--- EXTRACTED DATA ---

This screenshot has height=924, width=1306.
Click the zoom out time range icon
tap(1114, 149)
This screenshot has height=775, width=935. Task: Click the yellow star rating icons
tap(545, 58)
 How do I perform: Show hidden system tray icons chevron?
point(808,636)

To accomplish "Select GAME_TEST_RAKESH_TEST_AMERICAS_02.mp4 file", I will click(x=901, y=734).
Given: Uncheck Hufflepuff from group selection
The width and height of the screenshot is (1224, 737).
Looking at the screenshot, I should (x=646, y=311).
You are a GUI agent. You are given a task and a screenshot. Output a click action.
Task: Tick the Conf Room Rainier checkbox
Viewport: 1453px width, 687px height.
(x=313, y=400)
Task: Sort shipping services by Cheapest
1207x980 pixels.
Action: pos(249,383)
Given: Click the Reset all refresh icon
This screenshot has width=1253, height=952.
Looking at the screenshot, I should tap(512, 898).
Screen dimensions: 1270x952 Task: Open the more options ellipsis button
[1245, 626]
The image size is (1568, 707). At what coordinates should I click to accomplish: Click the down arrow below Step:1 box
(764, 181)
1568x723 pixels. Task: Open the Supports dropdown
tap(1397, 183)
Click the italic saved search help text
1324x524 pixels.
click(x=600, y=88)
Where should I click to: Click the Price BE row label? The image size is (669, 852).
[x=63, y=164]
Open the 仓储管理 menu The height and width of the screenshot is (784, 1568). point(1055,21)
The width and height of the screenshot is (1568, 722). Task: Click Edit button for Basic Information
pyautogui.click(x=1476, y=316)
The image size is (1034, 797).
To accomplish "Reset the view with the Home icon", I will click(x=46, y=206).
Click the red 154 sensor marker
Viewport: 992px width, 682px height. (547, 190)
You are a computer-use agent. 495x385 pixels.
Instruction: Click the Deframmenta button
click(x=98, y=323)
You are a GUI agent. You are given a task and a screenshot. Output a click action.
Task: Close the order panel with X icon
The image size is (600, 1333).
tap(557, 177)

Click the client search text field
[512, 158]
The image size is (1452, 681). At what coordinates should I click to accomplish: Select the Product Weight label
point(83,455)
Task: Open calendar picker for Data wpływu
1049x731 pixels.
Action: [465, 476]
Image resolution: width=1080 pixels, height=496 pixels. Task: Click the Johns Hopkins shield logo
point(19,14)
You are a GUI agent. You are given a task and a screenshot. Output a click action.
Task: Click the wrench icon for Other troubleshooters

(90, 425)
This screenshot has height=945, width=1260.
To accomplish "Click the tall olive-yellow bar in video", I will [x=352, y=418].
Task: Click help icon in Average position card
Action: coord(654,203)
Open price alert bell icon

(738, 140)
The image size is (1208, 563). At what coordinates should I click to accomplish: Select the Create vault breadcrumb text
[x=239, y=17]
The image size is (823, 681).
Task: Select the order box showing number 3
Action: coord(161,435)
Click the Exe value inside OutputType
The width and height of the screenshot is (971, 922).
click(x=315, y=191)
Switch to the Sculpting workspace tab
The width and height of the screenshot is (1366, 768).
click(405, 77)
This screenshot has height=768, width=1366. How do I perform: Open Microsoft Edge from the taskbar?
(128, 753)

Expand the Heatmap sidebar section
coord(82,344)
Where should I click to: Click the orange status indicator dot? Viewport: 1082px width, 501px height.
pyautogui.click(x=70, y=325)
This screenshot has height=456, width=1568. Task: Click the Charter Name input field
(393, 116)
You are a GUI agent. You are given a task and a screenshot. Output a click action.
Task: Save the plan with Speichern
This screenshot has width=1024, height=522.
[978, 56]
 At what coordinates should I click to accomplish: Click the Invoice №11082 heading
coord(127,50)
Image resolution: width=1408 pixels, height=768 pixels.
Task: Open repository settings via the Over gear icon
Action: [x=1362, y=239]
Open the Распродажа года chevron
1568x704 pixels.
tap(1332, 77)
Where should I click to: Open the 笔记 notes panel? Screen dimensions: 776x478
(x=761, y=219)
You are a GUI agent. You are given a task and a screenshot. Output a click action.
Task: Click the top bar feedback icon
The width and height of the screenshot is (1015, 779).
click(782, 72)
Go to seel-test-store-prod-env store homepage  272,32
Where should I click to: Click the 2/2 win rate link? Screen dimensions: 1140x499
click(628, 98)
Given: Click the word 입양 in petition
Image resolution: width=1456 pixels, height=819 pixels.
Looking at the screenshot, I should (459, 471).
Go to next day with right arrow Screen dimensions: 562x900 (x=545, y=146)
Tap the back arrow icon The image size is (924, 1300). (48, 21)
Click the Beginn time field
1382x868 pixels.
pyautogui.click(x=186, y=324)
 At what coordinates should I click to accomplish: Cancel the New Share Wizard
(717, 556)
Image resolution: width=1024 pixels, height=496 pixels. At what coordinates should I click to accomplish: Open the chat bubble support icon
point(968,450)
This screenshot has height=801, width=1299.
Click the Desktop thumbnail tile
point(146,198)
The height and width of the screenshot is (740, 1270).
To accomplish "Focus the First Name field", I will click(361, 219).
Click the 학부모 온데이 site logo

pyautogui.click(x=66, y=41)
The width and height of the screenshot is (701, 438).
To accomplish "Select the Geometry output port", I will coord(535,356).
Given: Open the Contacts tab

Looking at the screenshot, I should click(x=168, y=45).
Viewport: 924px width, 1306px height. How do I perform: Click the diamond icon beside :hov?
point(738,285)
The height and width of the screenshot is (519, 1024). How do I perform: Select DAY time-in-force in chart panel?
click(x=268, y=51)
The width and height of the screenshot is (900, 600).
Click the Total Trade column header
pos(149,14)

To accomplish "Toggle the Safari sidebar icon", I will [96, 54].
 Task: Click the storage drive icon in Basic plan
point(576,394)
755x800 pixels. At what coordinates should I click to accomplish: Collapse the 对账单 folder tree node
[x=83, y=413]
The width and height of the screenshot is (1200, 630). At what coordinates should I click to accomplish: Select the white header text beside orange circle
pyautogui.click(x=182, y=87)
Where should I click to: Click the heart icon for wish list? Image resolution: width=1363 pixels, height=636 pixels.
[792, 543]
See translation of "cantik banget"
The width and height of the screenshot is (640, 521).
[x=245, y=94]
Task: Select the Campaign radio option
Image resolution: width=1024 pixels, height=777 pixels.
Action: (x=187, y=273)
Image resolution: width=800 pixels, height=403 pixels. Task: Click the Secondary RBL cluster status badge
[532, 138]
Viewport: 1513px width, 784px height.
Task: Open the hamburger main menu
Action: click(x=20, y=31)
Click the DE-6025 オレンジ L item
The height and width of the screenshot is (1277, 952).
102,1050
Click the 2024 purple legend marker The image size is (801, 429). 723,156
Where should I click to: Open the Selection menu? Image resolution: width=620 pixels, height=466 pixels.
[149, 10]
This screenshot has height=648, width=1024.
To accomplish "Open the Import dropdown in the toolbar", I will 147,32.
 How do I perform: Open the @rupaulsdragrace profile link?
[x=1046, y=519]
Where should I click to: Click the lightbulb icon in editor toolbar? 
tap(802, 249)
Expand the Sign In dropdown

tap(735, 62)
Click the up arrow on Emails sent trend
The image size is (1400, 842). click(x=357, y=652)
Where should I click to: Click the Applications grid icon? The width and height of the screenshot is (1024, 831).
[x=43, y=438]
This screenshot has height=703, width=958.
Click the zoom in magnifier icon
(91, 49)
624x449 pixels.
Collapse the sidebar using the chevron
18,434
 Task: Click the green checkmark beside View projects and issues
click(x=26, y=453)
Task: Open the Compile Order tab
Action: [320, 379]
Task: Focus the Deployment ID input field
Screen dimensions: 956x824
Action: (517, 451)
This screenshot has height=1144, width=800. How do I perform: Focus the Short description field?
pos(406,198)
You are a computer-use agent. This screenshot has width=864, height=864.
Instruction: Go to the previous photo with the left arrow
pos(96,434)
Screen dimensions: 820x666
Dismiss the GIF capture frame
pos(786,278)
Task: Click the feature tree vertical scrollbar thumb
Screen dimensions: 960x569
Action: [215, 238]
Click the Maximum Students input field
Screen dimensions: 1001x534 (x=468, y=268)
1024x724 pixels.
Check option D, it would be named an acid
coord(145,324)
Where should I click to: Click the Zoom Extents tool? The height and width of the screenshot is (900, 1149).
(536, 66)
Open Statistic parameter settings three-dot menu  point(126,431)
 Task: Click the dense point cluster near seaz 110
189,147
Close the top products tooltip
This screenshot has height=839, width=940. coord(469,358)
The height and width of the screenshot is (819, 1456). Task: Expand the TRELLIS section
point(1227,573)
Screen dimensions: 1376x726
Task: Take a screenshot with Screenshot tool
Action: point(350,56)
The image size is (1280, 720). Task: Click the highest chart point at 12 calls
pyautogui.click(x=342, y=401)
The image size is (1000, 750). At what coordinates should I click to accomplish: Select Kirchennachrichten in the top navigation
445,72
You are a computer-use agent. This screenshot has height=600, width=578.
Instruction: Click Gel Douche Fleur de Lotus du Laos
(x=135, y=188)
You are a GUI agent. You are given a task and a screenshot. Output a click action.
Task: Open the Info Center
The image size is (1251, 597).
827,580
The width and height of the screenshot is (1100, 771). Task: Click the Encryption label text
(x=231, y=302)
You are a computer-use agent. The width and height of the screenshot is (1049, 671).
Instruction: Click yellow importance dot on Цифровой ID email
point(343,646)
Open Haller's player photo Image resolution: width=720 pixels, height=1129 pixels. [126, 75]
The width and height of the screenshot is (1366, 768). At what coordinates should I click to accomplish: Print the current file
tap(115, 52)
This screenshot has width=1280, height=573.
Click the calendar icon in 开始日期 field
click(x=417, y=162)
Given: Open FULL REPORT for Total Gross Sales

---

• **TASK STATEMENT**
Quote in full each line from the top of the records above through the line with "Given: Uncheck Hufflepuff"; stop after that line.

• **SOLUTION**
This screenshot has height=924, width=1306.
Click the zoom out time range icon
tap(1114, 149)
This screenshot has height=775, width=935. Task: Click the yellow star rating icons
tap(545, 58)
 How do I perform: Show hidden system tray icons chevron?
point(808,636)

To accomplish "Select GAME_TEST_RAKESH_TEST_AMERICAS_02.mp4 file", I will click(x=901, y=734).
Given: Uncheck Hufflepuff from group selection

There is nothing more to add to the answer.